With the records in front of you, set every one of them down exactly.

(AVAILABLE DATA begins)

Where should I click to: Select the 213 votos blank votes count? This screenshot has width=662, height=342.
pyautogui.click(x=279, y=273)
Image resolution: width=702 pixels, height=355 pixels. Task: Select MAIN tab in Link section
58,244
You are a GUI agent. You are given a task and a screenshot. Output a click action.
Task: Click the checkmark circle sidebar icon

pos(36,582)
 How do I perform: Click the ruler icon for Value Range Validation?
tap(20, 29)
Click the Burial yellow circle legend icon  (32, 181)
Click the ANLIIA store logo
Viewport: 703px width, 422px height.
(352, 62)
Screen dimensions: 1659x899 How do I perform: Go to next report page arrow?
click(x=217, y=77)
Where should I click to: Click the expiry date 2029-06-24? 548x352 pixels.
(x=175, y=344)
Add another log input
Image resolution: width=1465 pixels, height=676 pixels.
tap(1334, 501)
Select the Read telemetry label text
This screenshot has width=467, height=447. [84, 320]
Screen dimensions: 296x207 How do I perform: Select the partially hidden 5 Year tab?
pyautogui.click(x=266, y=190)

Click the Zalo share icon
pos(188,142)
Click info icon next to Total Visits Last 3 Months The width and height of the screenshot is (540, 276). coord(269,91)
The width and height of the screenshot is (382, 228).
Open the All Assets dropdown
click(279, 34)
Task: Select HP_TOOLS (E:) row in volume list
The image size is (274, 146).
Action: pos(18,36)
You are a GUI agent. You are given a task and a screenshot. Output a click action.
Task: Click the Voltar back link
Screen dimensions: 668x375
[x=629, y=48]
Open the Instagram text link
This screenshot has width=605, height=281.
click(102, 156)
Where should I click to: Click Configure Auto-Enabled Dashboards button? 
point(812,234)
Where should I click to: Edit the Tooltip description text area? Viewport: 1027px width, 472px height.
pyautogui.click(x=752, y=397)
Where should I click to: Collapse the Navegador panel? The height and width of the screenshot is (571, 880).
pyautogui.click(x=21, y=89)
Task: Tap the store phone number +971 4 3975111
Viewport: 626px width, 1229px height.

(AVAILABLE DATA ends)

*RESULT FOR THIS TASK*:
Where should I click to: Select the 213 votos blank votes count? This screenshot has width=662, height=342.
pyautogui.click(x=279, y=273)
Image resolution: width=702 pixels, height=355 pixels. Task: Select MAIN tab in Link section
58,244
You are a GUI agent. You are given a task and a screenshot. Output a click action.
Task: Click the checkmark circle sidebar icon

pos(36,582)
 How do I perform: Click the ruler icon for Value Range Validation?
tap(20, 29)
Click the Burial yellow circle legend icon  (32, 181)
Click the ANLIIA store logo
Viewport: 703px width, 422px height.
(352, 62)
Screen dimensions: 1659x899 How do I perform: Go to next report page arrow?
click(x=217, y=77)
Where should I click to: Click the expiry date 2029-06-24? 548x352 pixels.
(x=175, y=344)
Add another log input
Image resolution: width=1465 pixels, height=676 pixels.
tap(1334, 501)
Select the Read telemetry label text
This screenshot has width=467, height=447. [84, 320]
Screen dimensions: 296x207 How do I perform: Select the partially hidden 5 Year tab?
pyautogui.click(x=266, y=190)

Click the Zalo share icon
pos(188,142)
Click info icon next to Total Visits Last 3 Months The width and height of the screenshot is (540, 276). coord(269,91)
The width and height of the screenshot is (382, 228).
Open the All Assets dropdown
click(279, 34)
Task: Select HP_TOOLS (E:) row in volume list
The image size is (274, 146).
Action: pos(18,36)
You are a GUI agent. You are given a task and a screenshot. Output a click action.
Task: Click the Voltar back link
Screen dimensions: 668x375
[x=629, y=48]
Open the Instagram text link
This screenshot has width=605, height=281.
click(102, 156)
Where should I click to: Click Configure Auto-Enabled Dashboards button? 
point(812,234)
Where should I click to: Edit the Tooltip description text area? Viewport: 1027px width, 472px height.
pyautogui.click(x=752, y=397)
Where should I click to: Collapse the Navegador panel? The height and width of the screenshot is (571, 880).
pyautogui.click(x=21, y=89)
Task: Tap the store phone number +971 4 3975111
Viewport: 626px width, 1229px height.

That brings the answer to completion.